## THE DATA
• • • • •

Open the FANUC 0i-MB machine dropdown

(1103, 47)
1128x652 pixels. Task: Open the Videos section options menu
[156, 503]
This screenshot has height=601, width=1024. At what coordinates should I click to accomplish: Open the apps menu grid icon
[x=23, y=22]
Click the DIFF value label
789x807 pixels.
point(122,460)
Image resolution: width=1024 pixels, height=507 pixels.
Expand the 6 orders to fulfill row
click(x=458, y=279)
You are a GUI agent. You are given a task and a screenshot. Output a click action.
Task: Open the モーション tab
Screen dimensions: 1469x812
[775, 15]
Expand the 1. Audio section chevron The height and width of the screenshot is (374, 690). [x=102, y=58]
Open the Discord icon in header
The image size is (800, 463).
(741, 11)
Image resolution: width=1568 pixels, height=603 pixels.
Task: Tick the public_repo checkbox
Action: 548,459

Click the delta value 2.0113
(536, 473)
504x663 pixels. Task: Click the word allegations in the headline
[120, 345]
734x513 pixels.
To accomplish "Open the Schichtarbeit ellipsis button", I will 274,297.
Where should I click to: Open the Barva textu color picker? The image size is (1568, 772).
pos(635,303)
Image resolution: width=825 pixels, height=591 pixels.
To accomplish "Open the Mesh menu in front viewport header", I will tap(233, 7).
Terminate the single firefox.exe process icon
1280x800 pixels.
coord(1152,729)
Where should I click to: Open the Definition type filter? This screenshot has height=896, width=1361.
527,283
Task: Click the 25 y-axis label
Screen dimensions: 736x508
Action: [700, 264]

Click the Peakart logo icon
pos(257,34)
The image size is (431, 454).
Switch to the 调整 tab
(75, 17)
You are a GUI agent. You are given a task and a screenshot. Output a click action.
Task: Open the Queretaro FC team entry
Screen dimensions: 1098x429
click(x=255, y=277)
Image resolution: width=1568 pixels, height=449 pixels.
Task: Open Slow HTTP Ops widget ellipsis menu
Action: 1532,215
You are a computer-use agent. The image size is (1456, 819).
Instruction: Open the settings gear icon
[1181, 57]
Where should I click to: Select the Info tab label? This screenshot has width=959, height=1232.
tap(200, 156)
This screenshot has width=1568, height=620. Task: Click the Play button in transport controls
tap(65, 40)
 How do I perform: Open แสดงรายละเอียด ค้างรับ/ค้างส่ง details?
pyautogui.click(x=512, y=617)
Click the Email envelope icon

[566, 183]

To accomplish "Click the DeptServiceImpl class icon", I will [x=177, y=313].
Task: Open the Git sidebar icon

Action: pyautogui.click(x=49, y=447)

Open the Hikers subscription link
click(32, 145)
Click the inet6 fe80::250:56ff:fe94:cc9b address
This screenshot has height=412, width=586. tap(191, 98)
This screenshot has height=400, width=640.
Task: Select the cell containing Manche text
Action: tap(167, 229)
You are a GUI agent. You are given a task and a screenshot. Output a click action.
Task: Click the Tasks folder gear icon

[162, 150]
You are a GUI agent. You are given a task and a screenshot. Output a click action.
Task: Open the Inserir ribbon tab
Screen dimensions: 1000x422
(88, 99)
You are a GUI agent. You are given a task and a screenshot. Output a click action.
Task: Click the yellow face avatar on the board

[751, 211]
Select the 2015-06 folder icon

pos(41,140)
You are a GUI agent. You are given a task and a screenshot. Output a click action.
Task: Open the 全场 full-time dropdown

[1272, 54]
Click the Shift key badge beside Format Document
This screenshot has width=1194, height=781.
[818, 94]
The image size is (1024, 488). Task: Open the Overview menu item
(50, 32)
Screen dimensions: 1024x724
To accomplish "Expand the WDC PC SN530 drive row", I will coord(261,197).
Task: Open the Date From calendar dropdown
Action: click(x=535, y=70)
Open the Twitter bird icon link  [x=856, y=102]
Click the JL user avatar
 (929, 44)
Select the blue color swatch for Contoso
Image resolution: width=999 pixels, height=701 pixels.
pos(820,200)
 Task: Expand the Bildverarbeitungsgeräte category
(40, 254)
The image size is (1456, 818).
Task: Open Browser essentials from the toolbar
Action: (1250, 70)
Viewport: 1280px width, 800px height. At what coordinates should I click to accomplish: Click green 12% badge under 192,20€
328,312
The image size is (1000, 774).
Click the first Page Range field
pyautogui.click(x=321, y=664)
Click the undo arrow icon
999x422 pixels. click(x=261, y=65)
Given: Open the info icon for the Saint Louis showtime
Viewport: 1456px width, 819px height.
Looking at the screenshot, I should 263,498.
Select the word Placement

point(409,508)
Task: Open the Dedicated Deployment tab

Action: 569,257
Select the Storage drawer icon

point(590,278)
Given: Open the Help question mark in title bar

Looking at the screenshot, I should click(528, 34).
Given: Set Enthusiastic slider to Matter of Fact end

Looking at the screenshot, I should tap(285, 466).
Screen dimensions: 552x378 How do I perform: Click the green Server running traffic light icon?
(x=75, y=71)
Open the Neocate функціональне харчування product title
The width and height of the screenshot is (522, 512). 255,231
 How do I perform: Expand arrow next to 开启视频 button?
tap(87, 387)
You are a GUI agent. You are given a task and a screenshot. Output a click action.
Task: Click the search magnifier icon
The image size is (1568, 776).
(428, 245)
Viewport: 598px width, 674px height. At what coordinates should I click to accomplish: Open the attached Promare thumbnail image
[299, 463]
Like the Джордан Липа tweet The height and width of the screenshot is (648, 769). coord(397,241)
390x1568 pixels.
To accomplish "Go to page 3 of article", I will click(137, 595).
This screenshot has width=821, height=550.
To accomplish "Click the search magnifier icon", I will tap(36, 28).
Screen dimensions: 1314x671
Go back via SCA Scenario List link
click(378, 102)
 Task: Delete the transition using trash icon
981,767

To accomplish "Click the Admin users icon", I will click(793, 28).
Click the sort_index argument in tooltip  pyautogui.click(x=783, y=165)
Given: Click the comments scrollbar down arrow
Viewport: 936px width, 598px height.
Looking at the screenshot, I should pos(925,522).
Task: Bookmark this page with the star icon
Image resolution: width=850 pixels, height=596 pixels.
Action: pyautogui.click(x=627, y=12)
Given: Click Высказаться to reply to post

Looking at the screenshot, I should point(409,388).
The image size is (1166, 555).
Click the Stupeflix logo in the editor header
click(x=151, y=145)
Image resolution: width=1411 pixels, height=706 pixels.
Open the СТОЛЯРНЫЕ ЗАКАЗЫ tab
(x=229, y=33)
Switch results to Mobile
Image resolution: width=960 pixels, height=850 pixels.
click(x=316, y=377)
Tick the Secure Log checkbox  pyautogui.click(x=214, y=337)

• • • • •

Set every record down again exactly as written.

## ANSWER BOX
Open the FANUC 0i-MB machine dropdown

(1103, 47)
1128x652 pixels. Task: Open the Videos section options menu
[156, 503]
This screenshot has height=601, width=1024. At what coordinates should I click to accomplish: Open the apps menu grid icon
[x=23, y=22]
Click the DIFF value label
789x807 pixels.
point(122,460)
Image resolution: width=1024 pixels, height=507 pixels.
Expand the 6 orders to fulfill row
click(x=458, y=279)
You are a GUI agent. You are given a task and a screenshot. Output a click action.
Task: Open the モーション tab
Screen dimensions: 1469x812
[775, 15]
Expand the 1. Audio section chevron The height and width of the screenshot is (374, 690). [x=102, y=58]
Open the Discord icon in header
The image size is (800, 463).
(741, 11)
Image resolution: width=1568 pixels, height=603 pixels.
Task: Tick the public_repo checkbox
Action: 548,459

Click the delta value 2.0113
(536, 473)
504x663 pixels. Task: Click the word allegations in the headline
[120, 345]
734x513 pixels.
To accomplish "Open the Schichtarbeit ellipsis button", I will 274,297.
Where should I click to: Open the Barva textu color picker? The image size is (1568, 772).
pos(635,303)
Image resolution: width=825 pixels, height=591 pixels.
To accomplish "Open the Mesh menu in front viewport header", I will tap(233, 7).
Terminate the single firefox.exe process icon
1280x800 pixels.
coord(1152,729)
Where should I click to: Open the Definition type filter? This screenshot has height=896, width=1361.
527,283
Task: Click the 25 y-axis label
Screen dimensions: 736x508
Action: [700, 264]

Click the Peakart logo icon
pos(257,34)
The image size is (431, 454).
Switch to the 调整 tab
(75, 17)
You are a GUI agent. You are given a task and a screenshot. Output a click action.
Task: Open the Queretaro FC team entry
Screen dimensions: 1098x429
click(x=255, y=277)
Image resolution: width=1568 pixels, height=449 pixels.
Task: Open Slow HTTP Ops widget ellipsis menu
Action: 1532,215
You are a computer-use agent. The image size is (1456, 819).
Instruction: Open the settings gear icon
[1181, 57]
Where should I click to: Select the Info tab label? This screenshot has width=959, height=1232.
tap(200, 156)
This screenshot has width=1568, height=620. Task: Click the Play button in transport controls
tap(65, 40)
 How do I perform: Open แสดงรายละเอียด ค้างรับ/ค้างส่ง details?
pyautogui.click(x=512, y=617)
Click the Email envelope icon

[566, 183]

To accomplish "Click the DeptServiceImpl class icon", I will [x=177, y=313].
Task: Open the Git sidebar icon

Action: pyautogui.click(x=49, y=447)

Open the Hikers subscription link
click(32, 145)
Click the inet6 fe80::250:56ff:fe94:cc9b address
This screenshot has height=412, width=586. tap(191, 98)
This screenshot has height=400, width=640.
Task: Select the cell containing Manche text
Action: tap(167, 229)
You are a GUI agent. You are given a task and a screenshot. Output a click action.
Task: Click the Tasks folder gear icon

[162, 150]
You are a GUI agent. You are given a task and a screenshot. Output a click action.
Task: Open the Inserir ribbon tab
Screen dimensions: 1000x422
(88, 99)
You are a GUI agent. You are given a task and a screenshot. Output a click action.
Task: Click the yellow face avatar on the board

[751, 211]
Select the 2015-06 folder icon

pos(41,140)
You are a GUI agent. You are given a task and a screenshot. Output a click action.
Task: Open the 全场 full-time dropdown

[1272, 54]
Click the Shift key badge beside Format Document
This screenshot has width=1194, height=781.
[818, 94]
The image size is (1024, 488). Task: Open the Overview menu item
(50, 32)
Screen dimensions: 1024x724
To accomplish "Expand the WDC PC SN530 drive row", I will coord(261,197).
Task: Open the Date From calendar dropdown
Action: click(x=535, y=70)
Open the Twitter bird icon link  [x=856, y=102]
Click the JL user avatar
 (929, 44)
Select the blue color swatch for Contoso
Image resolution: width=999 pixels, height=701 pixels.
pos(820,200)
 Task: Expand the Bildverarbeitungsgeräte category
(40, 254)
The image size is (1456, 818).
Task: Open Browser essentials from the toolbar
Action: (1250, 70)
Viewport: 1280px width, 800px height. At what coordinates should I click to accomplish: Click green 12% badge under 192,20€
328,312
The image size is (1000, 774).
Click the first Page Range field
pyautogui.click(x=321, y=664)
Click the undo arrow icon
999x422 pixels. click(x=261, y=65)
Given: Open the info icon for the Saint Louis showtime
Viewport: 1456px width, 819px height.
Looking at the screenshot, I should 263,498.
Select the word Placement

point(409,508)
Task: Open the Dedicated Deployment tab

Action: 569,257
Select the Storage drawer icon

point(590,278)
Given: Open the Help question mark in title bar

Looking at the screenshot, I should click(528, 34).
Given: Set Enthusiastic slider to Matter of Fact end

Looking at the screenshot, I should tap(285, 466).
Screen dimensions: 552x378 How do I perform: Click the green Server running traffic light icon?
(x=75, y=71)
Open the Neocate функціональне харчування product title
The width and height of the screenshot is (522, 512). 255,231
 How do I perform: Expand arrow next to 开启视频 button?
tap(87, 387)
You are a GUI agent. You are given a task and a screenshot. Output a click action.
Task: Click the search magnifier icon
The image size is (1568, 776).
(428, 245)
Viewport: 598px width, 674px height. At what coordinates should I click to accomplish: Open the attached Promare thumbnail image
[299, 463]
Like the Джордан Липа tweet The height and width of the screenshot is (648, 769). coord(397,241)
390x1568 pixels.
To accomplish "Go to page 3 of article", I will click(137, 595).
This screenshot has width=821, height=550.
To accomplish "Click the search magnifier icon", I will tap(36, 28).
Screen dimensions: 1314x671
Go back via SCA Scenario List link
click(378, 102)
 Task: Delete the transition using trash icon
981,767

To accomplish "Click the Admin users icon", I will click(793, 28).
Click the sort_index argument in tooltip  pyautogui.click(x=783, y=165)
Given: Click the comments scrollbar down arrow
Viewport: 936px width, 598px height.
Looking at the screenshot, I should pos(925,522).
Task: Bookmark this page with the star icon
Image resolution: width=850 pixels, height=596 pixels.
Action: pyautogui.click(x=627, y=12)
Given: Click Высказаться to reply to post

Looking at the screenshot, I should point(409,388).
The image size is (1166, 555).
Click the Stupeflix logo in the editor header
click(x=151, y=145)
Image resolution: width=1411 pixels, height=706 pixels.
Open the СТОЛЯРНЫЕ ЗАКАЗЫ tab
(x=229, y=33)
Switch results to Mobile
Image resolution: width=960 pixels, height=850 pixels.
click(x=316, y=377)
Tick the Secure Log checkbox  pyautogui.click(x=214, y=337)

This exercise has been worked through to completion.